- **EXTRACTED TEXT**

- Born: July 11, 1962 Camden, New Jersey, U.S.
- Education: BFA- Philadelphia College of Art MFA- Cranbrook Academy
- Website: www.mimlitschgray.com

= Myra Mimlitsch-Gray =

American artist (born 1962)

Myra Mimlitsch-Gray (born July 11, 1962) is an American metalsmith, artist, critic, and educator living and working in Stone Ridge, New York. Mimlitsch-Gray's work has been shown nationally at such venues as the John Michael Kohler Arts Center, Museum of the City of New York, Metropolitan Museum of Art, Cooper-Hewitt Smithsonian Design Museum, and Museum of Arts and Design. Her work has shown internationally at such venues as the Middlesbrough Institute of Modern Art, Stadtisches Museum Gottingen, and the Victoria and Albert Museum, and is held in public and private collections in the U.S, Europe, and Asia.

==Early life and education==
Mimlitsch-Gray was born in Camden, New Jersey in 1962, the daughter of Paul Joseph Mimlitsch and Myra Elizabeth Buck. She was first introduced to metalsmithing and jewelry in high school when she participated in a summer program at Carnegie Mellon University. Mimlitsch-Gray went on to receive her Bachelor of Fine Arts from the Philadelphia College of Art (now University of the Arts) in 1984 where she studied with Sharon Church and majored in Metals and Jewelry. Afterwards, Mimlitsch-Gray attended Cranbrook Academy of Art where she studied with Gary Griffin, and received her Masters of Fine Art in Metalsmithing in 1986.

Items listed in a dataset
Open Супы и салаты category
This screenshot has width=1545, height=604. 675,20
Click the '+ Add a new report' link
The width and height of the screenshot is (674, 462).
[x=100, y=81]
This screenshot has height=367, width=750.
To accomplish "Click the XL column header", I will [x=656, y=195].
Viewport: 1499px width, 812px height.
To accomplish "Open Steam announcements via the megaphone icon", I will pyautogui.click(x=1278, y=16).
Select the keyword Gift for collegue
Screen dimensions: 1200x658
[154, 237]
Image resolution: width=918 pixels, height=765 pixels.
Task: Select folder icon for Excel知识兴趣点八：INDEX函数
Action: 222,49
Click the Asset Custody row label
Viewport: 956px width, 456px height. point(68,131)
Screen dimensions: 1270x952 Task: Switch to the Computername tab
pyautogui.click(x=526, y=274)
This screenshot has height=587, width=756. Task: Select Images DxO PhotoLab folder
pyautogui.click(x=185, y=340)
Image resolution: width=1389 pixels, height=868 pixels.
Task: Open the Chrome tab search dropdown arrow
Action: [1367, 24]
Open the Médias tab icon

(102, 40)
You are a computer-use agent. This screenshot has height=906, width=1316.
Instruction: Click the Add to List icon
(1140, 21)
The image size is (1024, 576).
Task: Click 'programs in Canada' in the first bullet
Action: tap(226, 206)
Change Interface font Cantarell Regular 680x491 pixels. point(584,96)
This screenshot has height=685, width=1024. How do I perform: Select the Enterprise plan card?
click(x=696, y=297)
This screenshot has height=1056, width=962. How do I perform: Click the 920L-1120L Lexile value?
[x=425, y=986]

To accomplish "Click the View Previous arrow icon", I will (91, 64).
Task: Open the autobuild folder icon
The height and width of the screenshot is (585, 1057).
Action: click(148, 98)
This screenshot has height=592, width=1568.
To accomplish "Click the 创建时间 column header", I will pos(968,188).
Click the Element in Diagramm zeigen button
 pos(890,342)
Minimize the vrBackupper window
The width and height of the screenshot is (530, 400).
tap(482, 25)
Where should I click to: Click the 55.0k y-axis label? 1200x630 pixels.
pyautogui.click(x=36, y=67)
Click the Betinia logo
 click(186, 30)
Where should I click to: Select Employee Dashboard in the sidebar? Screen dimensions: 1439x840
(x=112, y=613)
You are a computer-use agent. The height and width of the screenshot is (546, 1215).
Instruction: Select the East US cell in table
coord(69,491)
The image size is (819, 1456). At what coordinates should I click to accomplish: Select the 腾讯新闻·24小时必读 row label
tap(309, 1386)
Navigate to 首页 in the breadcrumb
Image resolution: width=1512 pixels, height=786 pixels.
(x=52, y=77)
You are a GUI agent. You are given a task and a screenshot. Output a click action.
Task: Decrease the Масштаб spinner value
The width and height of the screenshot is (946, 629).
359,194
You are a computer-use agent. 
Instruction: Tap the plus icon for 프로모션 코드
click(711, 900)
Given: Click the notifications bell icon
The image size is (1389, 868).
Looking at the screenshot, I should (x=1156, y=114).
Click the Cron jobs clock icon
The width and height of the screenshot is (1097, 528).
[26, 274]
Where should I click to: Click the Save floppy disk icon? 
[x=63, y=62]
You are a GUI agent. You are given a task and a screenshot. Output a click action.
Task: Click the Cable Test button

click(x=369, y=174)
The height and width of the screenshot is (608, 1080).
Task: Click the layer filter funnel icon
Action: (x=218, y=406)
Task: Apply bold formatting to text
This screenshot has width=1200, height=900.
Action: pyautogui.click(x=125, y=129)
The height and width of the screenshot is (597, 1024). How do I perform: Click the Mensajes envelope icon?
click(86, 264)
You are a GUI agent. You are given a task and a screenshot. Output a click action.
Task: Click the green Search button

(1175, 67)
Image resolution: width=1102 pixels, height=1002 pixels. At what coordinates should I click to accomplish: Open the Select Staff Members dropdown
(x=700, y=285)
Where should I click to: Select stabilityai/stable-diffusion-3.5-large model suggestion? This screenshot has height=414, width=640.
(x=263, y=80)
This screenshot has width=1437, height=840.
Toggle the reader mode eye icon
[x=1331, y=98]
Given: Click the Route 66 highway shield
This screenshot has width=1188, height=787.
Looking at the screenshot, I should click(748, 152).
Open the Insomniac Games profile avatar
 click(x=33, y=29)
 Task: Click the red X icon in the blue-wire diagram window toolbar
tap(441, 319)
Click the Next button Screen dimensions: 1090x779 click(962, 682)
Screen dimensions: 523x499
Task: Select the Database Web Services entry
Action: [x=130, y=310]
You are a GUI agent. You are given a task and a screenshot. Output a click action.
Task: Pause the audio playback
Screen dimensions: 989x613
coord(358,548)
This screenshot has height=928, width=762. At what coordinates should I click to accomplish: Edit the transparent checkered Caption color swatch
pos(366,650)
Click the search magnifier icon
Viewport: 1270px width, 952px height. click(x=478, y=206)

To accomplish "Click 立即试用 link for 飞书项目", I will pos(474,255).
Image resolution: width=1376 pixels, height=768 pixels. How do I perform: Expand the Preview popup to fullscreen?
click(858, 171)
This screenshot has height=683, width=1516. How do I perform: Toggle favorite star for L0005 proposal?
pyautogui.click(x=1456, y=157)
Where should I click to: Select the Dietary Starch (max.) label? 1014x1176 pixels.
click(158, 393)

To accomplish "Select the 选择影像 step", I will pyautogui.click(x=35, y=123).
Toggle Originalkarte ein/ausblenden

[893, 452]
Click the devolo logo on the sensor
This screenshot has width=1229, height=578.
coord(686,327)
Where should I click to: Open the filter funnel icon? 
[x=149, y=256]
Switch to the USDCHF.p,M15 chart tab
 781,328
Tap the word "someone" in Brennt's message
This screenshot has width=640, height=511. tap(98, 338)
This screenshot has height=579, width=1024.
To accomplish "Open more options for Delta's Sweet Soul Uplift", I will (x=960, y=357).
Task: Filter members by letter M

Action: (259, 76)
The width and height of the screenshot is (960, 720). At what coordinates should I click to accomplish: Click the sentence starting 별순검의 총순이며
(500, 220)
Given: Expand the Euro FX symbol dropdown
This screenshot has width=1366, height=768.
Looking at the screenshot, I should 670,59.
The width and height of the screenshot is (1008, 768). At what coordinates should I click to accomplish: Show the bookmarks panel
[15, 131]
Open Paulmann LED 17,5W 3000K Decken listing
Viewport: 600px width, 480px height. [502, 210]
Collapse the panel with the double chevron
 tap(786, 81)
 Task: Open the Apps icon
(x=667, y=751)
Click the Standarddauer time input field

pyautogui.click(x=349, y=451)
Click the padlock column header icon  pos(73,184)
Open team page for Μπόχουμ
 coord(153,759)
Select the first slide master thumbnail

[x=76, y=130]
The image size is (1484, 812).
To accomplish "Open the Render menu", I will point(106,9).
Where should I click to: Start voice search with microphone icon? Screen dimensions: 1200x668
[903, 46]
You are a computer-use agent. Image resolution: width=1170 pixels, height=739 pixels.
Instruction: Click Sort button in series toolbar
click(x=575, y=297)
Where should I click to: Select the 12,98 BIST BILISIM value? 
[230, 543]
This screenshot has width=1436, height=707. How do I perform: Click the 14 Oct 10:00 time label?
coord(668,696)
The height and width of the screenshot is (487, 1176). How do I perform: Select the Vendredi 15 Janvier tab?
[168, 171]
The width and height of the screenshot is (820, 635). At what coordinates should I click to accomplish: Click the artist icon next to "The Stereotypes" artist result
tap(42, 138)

- **REQUIRED WORK**
1 – Rewrite the part of the biography that opens with "- Born: July" and closes with "Europe, and Asia.", changing "Stone Ridge" to "New Paltz".
2 – Answer these questions using the biography:
(a) In what year did Mimlitsch-Gray receive her Bachelor of Fine Arts?
(b) Whom did she study with at Cranbrook Academy of Art?
(c) In what New York town does she live and work?

- **TASK-BY-TASK OUTPUTS**
1 –
- Born: July 11, 1962 Camden, New Jersey, U.S.
- Education: BFA- Philadelphia College of Art MFA- Cranbrook Academy
- Website: www.mimlitschgray.com

= Myra Mimlitsch-Gray =

American artist (born 1962)

Myra Mimlitsch-Gray (born July 11, 1962) is an American metalsmith, artist, critic, and educator living and working in New Paltz, New York. Mimlitsch-Gray's work has been shown nationally at such venues as the John Michael Kohler Arts Center, Museum of the City of New York, Metropolitan Museum of Art, Cooper-Hewitt Smithsonian Design Museum, and Museum of Arts and Design. Her work has shown internationally at such venues as the Middlesbrough Institute of Modern Art, Stadtisches Museum Gottingen, and the Victoria and Albert Museum, and is held in public and private collections in the U.S, Europe, and Asia.

2 –
(a) 1984
(b) Gary Griffin
(c) Stone Ridge